Va ricordato che la cedolare incide sull’ISEE e non consente di far valere oneri deducibili o detrazioni; l’IRPEF, invece, conteggia il reddito da locazione nell’imponibile progressivo, ma apre alla leva delle agevolazioni personali. In un simile contesto, non esiste una risposta uguale per tutti: entrate, spese detraibili, carichi familiari e modalità di incasso (diretta o tramite portale) orientano la convenienza. Prima di scegliere, è prudente simulare entrambe le vie su numeri reali.
Politica divisa e voci dal mercato
La misura ha acceso subito il dibattito. Dalla maggioranza sono arrivati segnali di contrarietà, in particolare da Forza Italia, con Raffaele Nevi e Antonio Tajani che hanno chiesto correzioni, mentre Matteo Salvini ha definito necessario il confronto parlamentare.

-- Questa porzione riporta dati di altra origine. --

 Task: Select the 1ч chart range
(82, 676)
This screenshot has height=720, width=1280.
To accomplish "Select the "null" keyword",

Sul fronte degli operatori, l’associazione AIGAB ha paventato effetti regressivi e possibili spinte all’irregolarità se l’aliquota al 26% fosse generalizzata. Le ricostruzioni giornalistiche concordano sul fatto che il tema sia tra i più sensibili del pacchetto fiscale.
Dal mondo dei proprietari, Confedilizia ha sollevato critiche, suggerendo che eventuali correttivi dovrebbero semmai favorire i contratti a canone concordato, dove l’aliquota della cedolare resta al 10%, piuttosto che penalizzare le locazioni turistiche. È il riflesso di una tensione nota fra esigenze del turismo, disponibilità di alloggi e tenuta dei canoni a lungo termine nelle città a forte domanda. La discussione, destinata a proseguire in Parlamento, ruota attorno all’equilibrio tra gettito, regole e mercato.

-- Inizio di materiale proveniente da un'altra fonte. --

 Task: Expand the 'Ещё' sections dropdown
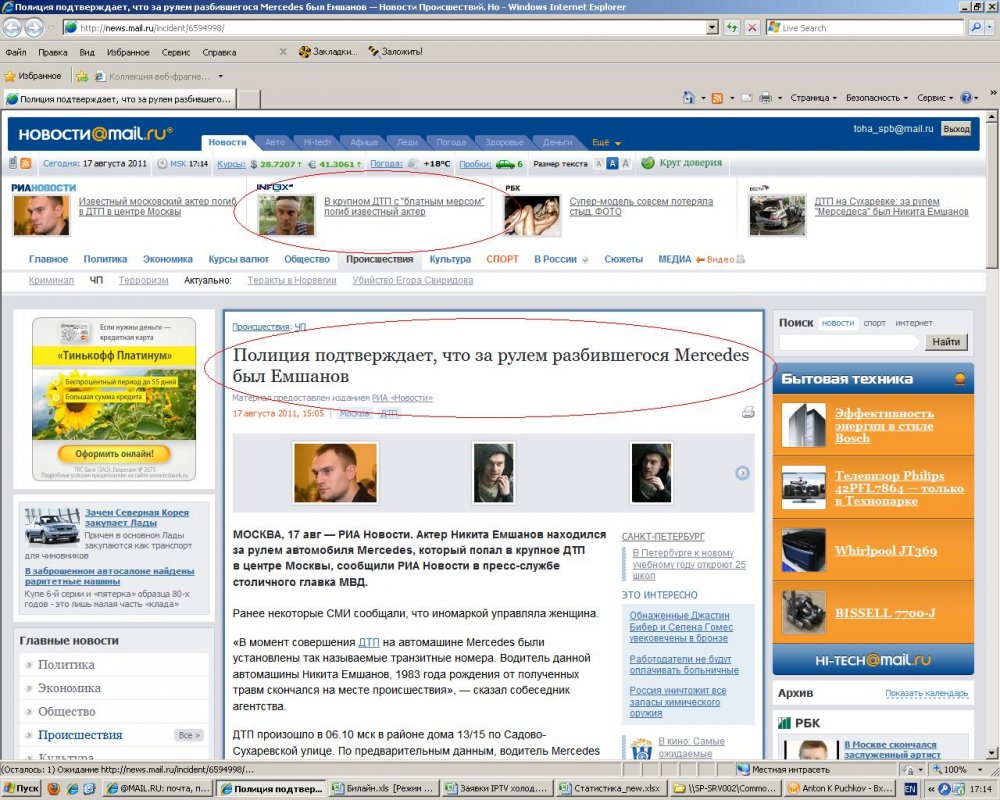tap(607, 143)
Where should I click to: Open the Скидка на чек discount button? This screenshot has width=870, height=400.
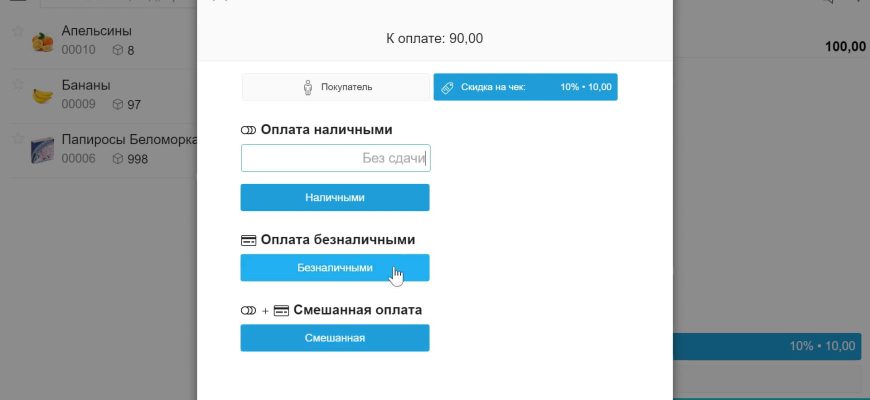525,87
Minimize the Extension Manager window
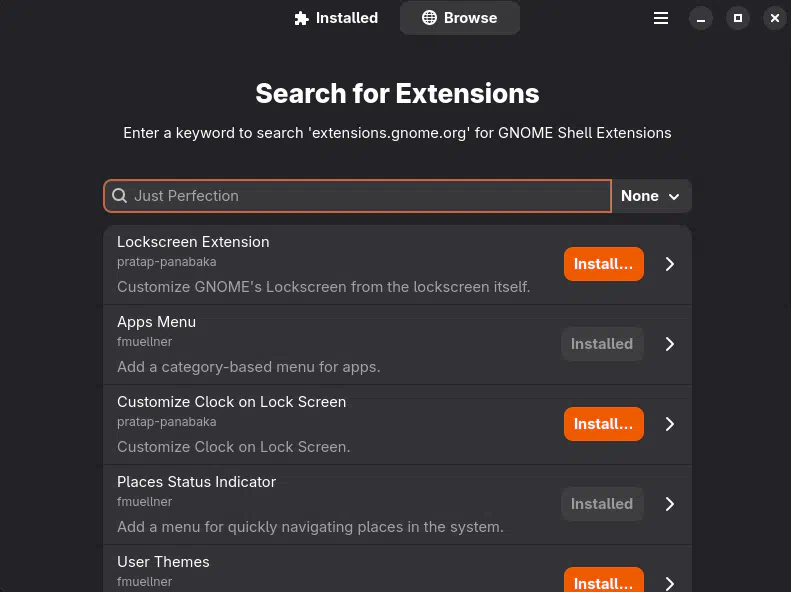This screenshot has width=791, height=592. 700,18
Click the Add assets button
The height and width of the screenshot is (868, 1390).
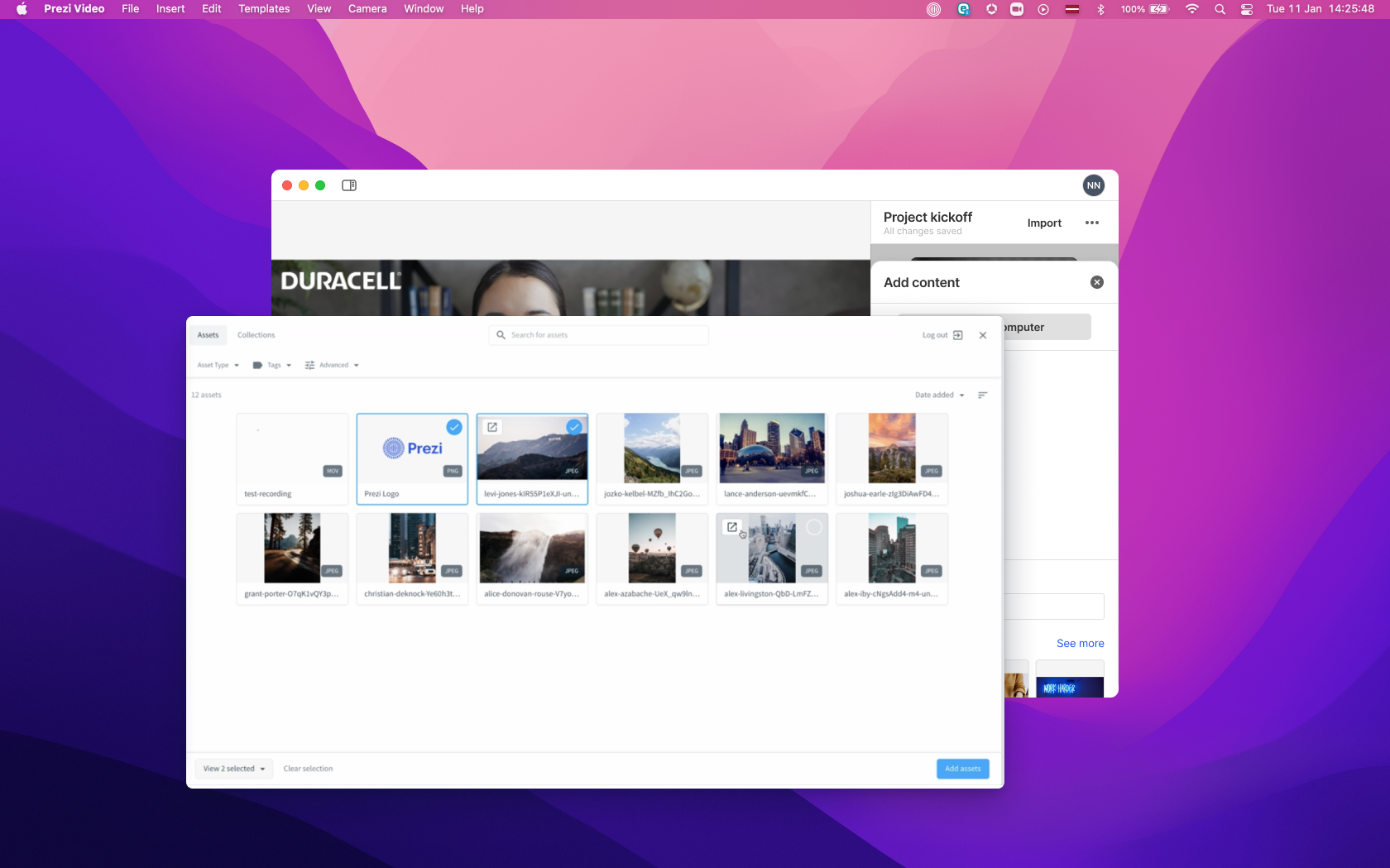pos(963,769)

Tempistiche, margini di modifica e contesto
La manovra, trasmessa alle Camere dopo il via libera del 17 ottobre 2025, avvia la sessione di bilancio con approdo iniziale al Senato. Il calendario prevede l’esame e gli emendamenti nelle prossime settimane, con approvazione attesa entro dicembre, come di consueto. È in questo corridoio che la norma sugli affitti brevi potrà essere limata o confermata, anche alla luce del confronto politico e delle quantificazioni attese sui possibili effetti di gettito.

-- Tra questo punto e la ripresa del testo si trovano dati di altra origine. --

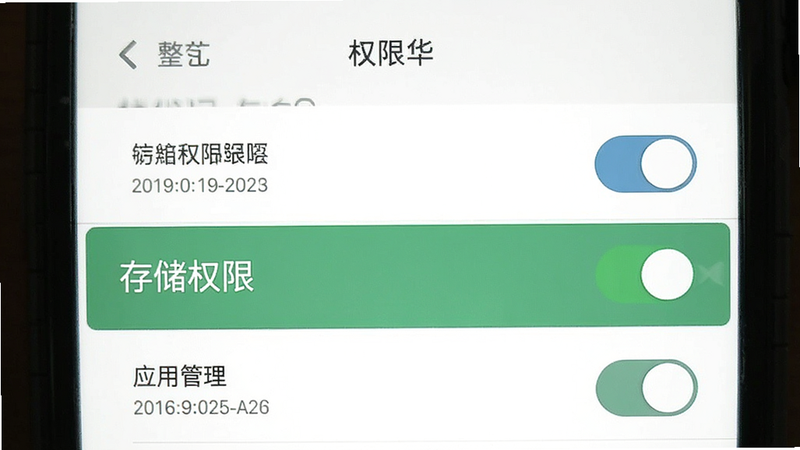The height and width of the screenshot is (450, 800).
Task: Click the white knob on 存储权限 switch
Action: coord(667,274)
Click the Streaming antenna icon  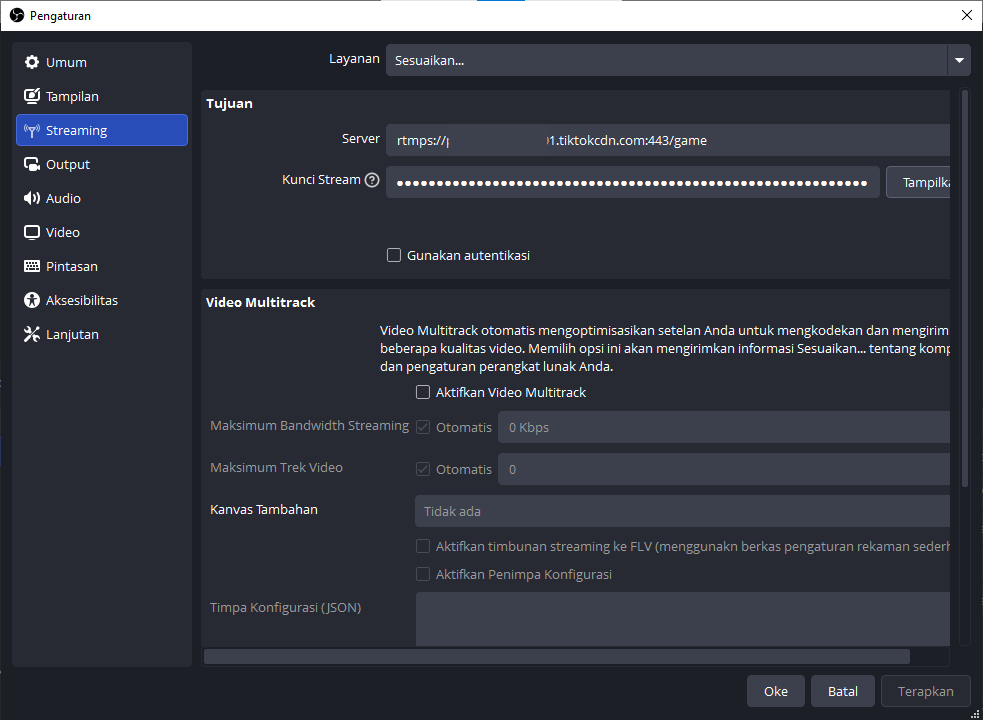tap(31, 130)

Nel frattempo, il 2026 si profilerebbe come l’anno di assestamento del nuovo impianto: aliquota unica al 26% per i redditi da locazioni brevi, ritenuta al 26% per gli intermediari dal 1° febbraio 2026, e taglio al 33% del secondo scaglione IRPEF. Un mosaico che si affianca ad altri interventi fiscali e, in ambito turistico, alla gestione delle imposte di soggiorno, prorogate in via rafforzata dai recenti provvedimenti. La prudenza, in ogni caso, resta d’obbligo finché il testo non sarà definitivo.
Domande rapide
Da quando scatterebbe la nuova aliquota al 26%? Dal periodo d’imposta 2026, con ritenuta al 26% per portali e intermediari dal 1° febbraio 2026, secondo la bozza.
Cos’è esattamente un “affitto breve”? È una locazione abitativa fino a 30 giorni, stipulata da persone fisiche al di fuori dell’impresa, anche tramite intermediari.
Se affitto un solo appartamento, potrò ancora usare il 21%? No: la proposta elimina la riduzione al 21% per l’unica unità, portando tutti al 26%.
La ritenuta delle piattaforme tornerà “a titolo d’imposta”? Sì, se si opta per la cedolare; resterà invece acconto per chi sceglie la tassazione ordinaria.
Esiste il rischio di più affitti in nero? Le associazioni del settore temono una spinta all’irregolarità; il punto sarà centrale nel confronto parlamentare.
Uno sguardo finale: case, viaggi, regole
Ci siamo abituati a pensare agli affitti brevi come a una parentesi comoda e rapida. Ma dietro ogni chiave consegnata c’è un equilibrio fragile tra redditi familiari, prezzi in città, turismo che cambia. La scelta del Governo di proporre un’aliquota unica al 26% vuole razionalizzare il quadro, mentre il Parlamento dovrà misurare la tenuta sociale ed economica di questa rotta. Per noi conta una cosa: raccontare, con precisione e responsabilità, ciò che tocca davvero la vita di chi affitta e di chi cerca casa.